[Text block — start]

Multimodal RAG with images lets your retrieval pipeline answer questions that plain text search can't — reading charts, diagrams, scanned PDFs, and product photos alongside prose. Here's what I built to solve it, and exactly how to replicate it.

Most RAG tutorials stop at text chunks. The moment you have a codebase with architecture diagrams, a product catalog with photos, or a technical manual with embedded figures, text-only retrieval misses half the signal. This tutorial closes that gap.

[Text block — finish]

Copy word for word the part of the text on multimodal RAG that begins at the words "Most RAG tutorials" and stops after the words "closes that gap.". The data after this point is separate from the text on multimodal RAG.

[Stored data — start]

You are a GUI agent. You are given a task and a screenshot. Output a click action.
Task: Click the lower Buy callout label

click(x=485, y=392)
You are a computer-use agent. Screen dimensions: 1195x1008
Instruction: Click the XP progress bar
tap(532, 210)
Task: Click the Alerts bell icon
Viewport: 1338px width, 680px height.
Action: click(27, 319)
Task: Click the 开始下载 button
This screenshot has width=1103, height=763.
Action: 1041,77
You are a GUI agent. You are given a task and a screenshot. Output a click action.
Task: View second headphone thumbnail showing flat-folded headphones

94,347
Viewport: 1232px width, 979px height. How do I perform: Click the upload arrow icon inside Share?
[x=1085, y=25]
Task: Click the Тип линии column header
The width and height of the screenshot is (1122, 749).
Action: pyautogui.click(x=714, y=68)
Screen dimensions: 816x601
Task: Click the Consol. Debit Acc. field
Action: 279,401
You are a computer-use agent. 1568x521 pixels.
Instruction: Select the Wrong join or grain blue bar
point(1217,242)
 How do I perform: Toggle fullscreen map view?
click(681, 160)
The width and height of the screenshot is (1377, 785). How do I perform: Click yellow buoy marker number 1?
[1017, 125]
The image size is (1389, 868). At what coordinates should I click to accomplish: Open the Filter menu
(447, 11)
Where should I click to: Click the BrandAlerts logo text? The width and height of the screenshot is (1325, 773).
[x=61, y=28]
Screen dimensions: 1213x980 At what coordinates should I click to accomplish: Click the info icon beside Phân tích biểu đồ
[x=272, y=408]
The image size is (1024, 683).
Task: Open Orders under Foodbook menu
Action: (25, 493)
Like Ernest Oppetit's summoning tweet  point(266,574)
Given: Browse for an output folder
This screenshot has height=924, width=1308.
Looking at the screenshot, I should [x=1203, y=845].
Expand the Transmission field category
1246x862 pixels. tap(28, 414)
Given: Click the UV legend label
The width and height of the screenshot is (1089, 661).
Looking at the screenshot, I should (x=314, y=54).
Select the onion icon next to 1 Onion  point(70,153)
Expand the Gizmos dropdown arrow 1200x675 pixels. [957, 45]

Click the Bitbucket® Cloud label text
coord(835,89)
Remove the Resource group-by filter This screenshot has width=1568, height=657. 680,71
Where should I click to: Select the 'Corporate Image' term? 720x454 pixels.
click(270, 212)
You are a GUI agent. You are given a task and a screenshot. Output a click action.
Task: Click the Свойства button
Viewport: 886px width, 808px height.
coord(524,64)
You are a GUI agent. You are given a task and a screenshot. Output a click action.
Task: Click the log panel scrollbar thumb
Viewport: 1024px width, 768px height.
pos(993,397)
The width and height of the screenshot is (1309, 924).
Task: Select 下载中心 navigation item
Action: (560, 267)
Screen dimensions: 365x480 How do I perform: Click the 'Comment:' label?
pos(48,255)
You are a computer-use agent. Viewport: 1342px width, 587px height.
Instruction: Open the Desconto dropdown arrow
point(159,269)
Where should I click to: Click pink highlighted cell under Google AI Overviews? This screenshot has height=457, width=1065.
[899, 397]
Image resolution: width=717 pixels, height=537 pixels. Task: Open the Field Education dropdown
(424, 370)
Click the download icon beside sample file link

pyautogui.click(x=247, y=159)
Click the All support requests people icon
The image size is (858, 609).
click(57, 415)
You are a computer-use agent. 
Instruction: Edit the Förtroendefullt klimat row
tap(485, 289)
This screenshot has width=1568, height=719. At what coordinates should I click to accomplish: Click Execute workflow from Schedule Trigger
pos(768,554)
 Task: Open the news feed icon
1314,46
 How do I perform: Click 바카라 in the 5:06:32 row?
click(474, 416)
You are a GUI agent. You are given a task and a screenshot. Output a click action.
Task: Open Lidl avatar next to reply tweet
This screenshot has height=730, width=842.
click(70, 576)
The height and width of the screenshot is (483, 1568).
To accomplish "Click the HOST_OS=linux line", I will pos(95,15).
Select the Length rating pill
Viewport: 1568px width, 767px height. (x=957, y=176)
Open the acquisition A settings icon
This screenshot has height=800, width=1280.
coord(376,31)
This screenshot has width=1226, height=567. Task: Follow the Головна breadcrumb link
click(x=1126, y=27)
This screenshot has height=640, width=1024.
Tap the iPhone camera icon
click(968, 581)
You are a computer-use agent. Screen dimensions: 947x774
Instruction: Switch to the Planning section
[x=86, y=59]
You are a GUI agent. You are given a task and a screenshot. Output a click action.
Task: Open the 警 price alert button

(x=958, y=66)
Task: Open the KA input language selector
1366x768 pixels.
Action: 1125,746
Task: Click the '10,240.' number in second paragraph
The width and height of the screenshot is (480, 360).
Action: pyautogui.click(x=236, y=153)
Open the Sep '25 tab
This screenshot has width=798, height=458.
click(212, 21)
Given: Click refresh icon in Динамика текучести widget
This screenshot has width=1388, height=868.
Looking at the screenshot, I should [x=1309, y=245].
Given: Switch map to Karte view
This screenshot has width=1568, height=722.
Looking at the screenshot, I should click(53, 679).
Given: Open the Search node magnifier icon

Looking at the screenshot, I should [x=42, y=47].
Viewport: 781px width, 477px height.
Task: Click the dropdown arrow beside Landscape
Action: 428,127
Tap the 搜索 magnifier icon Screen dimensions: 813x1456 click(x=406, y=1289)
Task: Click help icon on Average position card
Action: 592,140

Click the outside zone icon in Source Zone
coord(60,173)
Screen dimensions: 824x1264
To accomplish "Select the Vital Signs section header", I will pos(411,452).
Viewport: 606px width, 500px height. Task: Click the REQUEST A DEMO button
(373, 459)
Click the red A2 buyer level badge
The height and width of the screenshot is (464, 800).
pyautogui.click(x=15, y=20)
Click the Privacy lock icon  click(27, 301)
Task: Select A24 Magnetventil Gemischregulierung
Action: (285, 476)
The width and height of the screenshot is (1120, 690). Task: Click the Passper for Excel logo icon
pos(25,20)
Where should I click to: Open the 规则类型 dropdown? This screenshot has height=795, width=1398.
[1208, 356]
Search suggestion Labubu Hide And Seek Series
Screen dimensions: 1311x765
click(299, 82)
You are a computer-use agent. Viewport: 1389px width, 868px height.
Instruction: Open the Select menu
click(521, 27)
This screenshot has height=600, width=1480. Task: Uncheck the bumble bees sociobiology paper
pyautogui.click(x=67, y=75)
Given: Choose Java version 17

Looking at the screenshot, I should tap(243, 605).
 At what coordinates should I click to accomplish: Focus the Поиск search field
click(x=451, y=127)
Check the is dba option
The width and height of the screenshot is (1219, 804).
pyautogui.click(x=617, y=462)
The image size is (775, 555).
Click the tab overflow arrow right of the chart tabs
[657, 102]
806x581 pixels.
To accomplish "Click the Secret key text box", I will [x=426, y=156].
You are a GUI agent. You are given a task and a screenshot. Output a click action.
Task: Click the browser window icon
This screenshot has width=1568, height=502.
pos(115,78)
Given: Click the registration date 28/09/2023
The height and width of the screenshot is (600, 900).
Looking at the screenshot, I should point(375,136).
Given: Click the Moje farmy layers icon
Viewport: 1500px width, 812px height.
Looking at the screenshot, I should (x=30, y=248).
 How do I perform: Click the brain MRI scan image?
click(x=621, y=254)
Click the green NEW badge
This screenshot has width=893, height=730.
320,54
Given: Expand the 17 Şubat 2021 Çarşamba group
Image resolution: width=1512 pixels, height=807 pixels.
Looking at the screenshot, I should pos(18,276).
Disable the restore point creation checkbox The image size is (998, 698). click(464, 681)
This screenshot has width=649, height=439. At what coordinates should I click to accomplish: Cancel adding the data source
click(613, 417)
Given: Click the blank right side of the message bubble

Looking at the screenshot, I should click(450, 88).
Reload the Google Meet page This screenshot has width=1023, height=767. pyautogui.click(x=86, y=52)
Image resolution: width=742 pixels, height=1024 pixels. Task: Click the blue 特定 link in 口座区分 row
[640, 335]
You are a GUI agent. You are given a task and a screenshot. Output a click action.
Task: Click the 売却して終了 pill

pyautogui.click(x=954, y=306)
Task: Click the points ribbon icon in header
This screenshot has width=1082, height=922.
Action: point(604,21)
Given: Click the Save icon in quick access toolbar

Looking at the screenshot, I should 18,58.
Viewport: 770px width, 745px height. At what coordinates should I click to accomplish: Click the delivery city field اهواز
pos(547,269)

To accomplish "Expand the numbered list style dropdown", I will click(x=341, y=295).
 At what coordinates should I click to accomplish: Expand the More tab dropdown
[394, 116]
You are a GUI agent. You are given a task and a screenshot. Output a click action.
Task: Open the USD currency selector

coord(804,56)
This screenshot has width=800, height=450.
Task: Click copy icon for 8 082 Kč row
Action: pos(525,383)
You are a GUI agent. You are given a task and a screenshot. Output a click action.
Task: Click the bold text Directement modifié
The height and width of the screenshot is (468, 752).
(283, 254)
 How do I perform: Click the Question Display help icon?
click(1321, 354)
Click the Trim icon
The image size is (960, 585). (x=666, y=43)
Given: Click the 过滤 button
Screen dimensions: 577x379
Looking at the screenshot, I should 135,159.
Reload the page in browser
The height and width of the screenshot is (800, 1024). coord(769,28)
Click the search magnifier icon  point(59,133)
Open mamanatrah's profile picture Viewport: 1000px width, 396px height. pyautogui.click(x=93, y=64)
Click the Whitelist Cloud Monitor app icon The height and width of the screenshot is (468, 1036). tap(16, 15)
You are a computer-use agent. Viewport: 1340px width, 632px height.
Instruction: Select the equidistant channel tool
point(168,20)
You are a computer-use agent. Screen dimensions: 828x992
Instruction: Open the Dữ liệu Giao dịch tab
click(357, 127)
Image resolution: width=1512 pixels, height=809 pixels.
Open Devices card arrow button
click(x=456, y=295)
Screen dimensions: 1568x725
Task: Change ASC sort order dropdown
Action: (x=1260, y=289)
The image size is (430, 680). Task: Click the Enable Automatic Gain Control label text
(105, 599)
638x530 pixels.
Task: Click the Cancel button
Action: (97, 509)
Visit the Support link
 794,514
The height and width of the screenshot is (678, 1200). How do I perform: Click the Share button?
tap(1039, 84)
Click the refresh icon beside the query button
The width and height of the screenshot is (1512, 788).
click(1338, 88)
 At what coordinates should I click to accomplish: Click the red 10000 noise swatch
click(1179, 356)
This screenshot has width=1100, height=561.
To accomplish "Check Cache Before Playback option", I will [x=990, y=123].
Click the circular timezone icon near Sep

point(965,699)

[Stored data — finish]

**Exercise answer:**
Most RAG tutorials stop at text chunks. The moment you have a codebase with architecture diagrams, a product catalog with photos, or a technical manual with embedded figures, text-only retrieval misses half the signal. This tutorial closes that gap.